Technical Validation
In the extended dataset, at the loose cut-off of 90 minutes, we obtained on average 5 pairs for Asian and Hispanic OR Latino patients, 4.7 pairs for Black and American Indian / Alaska Native patients, and 4.5 pairs for White patients (see Table 2 with the average number of pairs per race and ethnicity).
To ensure that the distributions of SaO2 and PaO2 values obtained in the three considered EHR were concordant with the literature, we plotted an oxyhemoglobin dissociation curve (Figure 5). We did not observe substantial deviation from the known dissociation curve. Specifically, the pH-associated left and right shifts were verified, ensuring that the data curation process in the original databases was not flawed.
We examined the pairs of the extended dataset to study the agreement of SpO2 measurements by pulse oximeter with the SaO2 measurements by ABG. We assessed various lengths of the eligible time window (delta_SpO2) to pair readings. The modified Bland-Altman plots presented in Figure 6 revealed no significant differences between the two readings over time windows of length 5 and 30 minutes, respectively.

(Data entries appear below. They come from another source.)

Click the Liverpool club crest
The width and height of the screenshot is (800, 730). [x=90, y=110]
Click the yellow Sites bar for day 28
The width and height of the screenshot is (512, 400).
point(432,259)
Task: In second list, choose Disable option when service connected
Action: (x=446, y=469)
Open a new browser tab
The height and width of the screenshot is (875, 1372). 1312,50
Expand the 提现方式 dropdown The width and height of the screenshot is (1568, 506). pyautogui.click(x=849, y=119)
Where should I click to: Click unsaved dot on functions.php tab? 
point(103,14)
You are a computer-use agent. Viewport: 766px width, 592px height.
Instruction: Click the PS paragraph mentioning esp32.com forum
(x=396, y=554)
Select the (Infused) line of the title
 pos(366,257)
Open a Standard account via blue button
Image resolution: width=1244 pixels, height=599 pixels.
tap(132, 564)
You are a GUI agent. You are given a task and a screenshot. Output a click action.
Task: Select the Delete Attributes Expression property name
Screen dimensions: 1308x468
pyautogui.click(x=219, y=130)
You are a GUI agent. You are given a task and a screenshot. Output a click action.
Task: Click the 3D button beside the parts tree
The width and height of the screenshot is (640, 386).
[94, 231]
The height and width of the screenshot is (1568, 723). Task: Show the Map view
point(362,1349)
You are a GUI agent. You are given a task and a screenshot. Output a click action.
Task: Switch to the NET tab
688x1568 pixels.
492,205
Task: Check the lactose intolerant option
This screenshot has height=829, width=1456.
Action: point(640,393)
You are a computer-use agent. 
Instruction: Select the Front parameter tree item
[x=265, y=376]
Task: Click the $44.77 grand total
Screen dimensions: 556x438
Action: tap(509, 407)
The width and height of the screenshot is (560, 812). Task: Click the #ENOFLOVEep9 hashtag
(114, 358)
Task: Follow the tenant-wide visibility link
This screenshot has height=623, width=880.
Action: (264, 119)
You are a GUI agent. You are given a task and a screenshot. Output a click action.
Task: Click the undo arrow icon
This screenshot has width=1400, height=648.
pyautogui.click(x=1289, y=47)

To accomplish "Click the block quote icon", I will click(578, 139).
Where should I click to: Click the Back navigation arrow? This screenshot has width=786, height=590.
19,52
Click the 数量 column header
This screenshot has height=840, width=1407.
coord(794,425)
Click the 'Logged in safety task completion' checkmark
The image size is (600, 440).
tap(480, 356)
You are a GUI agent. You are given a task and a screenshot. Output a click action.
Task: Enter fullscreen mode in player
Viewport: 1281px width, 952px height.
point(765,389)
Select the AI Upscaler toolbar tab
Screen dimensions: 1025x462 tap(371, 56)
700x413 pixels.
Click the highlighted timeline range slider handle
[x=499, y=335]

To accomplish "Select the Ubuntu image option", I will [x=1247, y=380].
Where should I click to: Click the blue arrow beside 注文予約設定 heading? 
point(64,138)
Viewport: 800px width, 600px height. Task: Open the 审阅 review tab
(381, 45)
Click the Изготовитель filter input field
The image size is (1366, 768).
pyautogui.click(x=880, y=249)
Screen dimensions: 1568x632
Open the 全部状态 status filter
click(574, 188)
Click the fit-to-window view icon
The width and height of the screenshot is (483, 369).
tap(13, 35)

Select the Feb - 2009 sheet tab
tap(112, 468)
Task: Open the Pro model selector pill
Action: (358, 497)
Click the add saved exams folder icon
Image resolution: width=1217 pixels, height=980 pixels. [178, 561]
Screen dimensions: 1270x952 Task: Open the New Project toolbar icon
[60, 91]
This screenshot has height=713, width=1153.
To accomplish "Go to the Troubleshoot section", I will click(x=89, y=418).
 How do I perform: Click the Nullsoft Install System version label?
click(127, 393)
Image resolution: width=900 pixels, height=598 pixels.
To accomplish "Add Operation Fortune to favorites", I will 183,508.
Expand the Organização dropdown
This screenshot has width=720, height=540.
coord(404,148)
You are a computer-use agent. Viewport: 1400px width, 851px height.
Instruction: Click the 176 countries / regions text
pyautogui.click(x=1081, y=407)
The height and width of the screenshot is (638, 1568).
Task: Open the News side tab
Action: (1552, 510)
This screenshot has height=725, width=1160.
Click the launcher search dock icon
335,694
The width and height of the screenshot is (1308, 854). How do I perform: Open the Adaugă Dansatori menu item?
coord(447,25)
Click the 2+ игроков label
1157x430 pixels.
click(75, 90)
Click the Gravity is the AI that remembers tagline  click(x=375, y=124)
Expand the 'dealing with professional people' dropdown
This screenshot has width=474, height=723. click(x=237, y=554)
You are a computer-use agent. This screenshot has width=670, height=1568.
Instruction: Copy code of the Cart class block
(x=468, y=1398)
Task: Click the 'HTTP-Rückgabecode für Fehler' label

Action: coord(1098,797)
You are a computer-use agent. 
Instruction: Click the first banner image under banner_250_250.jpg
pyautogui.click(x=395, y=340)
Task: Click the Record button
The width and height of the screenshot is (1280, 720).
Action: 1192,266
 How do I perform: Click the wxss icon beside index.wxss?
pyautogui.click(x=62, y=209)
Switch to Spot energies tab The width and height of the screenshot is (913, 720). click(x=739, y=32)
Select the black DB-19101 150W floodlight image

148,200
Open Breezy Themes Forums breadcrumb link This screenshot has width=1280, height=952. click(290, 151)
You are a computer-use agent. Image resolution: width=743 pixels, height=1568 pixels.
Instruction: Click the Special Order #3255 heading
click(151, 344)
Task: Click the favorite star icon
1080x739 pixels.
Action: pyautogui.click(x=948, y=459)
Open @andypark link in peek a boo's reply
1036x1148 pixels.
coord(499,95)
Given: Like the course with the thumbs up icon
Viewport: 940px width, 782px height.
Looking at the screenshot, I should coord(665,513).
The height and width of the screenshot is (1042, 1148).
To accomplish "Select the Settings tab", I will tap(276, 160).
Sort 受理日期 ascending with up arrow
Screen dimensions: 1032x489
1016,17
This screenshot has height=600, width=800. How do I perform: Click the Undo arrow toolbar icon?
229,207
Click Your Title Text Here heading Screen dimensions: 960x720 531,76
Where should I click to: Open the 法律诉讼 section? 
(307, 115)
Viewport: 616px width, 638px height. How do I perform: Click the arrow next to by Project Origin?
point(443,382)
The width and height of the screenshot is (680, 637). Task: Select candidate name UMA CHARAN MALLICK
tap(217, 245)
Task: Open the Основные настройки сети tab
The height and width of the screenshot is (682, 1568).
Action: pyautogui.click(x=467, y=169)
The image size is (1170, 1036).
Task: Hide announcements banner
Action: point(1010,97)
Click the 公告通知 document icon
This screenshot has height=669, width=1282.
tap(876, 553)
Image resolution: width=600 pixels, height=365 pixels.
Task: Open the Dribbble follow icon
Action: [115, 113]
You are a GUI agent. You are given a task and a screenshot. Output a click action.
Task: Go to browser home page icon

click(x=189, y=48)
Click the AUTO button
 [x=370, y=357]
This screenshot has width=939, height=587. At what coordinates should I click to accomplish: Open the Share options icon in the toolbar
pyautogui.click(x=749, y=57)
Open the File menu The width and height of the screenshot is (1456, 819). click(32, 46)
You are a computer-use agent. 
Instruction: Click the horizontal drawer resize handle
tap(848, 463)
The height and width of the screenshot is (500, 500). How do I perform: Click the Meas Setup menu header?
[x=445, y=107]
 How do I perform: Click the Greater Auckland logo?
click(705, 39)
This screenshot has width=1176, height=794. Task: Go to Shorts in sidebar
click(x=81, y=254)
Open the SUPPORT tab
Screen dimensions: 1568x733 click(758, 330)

The patterns remained the same irrespective of the database, patient race, and patient ethnicity. However, increasing delta_SpO2 tolerances yielded a sharp increase in the RMSE for Asian, Black, and Hispanic patients (Figure 7); this change was most pronounced for a time delta of 60 minutes or more, most likely due to lower sample sizes among patients from minority groups than among White patients. Although increasing the time delta mechanistically resulted in an incremental increase in the number of eligible paired samples, we selected 5 minutes as the optimal cut-off. Indeed, it coincided with a marked increase in paired samples, while still yielding a relatively small RMSE.
The final dataset consisted of 49,099 first (SaO2, SpO2) pairs. Most pairs emanated from eICU-CRD (43,438), followed by MIMIC-IV (4,921), and then by MIMIC-III (740) (see figures 3a, 3b, and 3c with the flow diagram per database; figure 4 with the overall flow diagram). The distribution of eligible pairs by race and ethnicity varied across the three databases. Notably, the application of our exclusion criteria in the two MIMIC databases resulted in an overrepresentation of White and male patients, while patients from racial and ethnic groups were dropped at a higher rate. This disproportionate exclusion rate may owe to the lower likelihood of ABG draws among patients from minority racial and ethnic groups.2
In sum, across all three databases, White patients formed the most prevalent racial and ethnic subgroup, accounting for ∼ 75% of cases in the resulting dataset after application of our inclusion and exclusion criteria. In addition, the majority of patients in this dataset were male (55.3% in eICU-CRD; 61.6% in MIMIC-III; 65.0% in MIMIC-IV).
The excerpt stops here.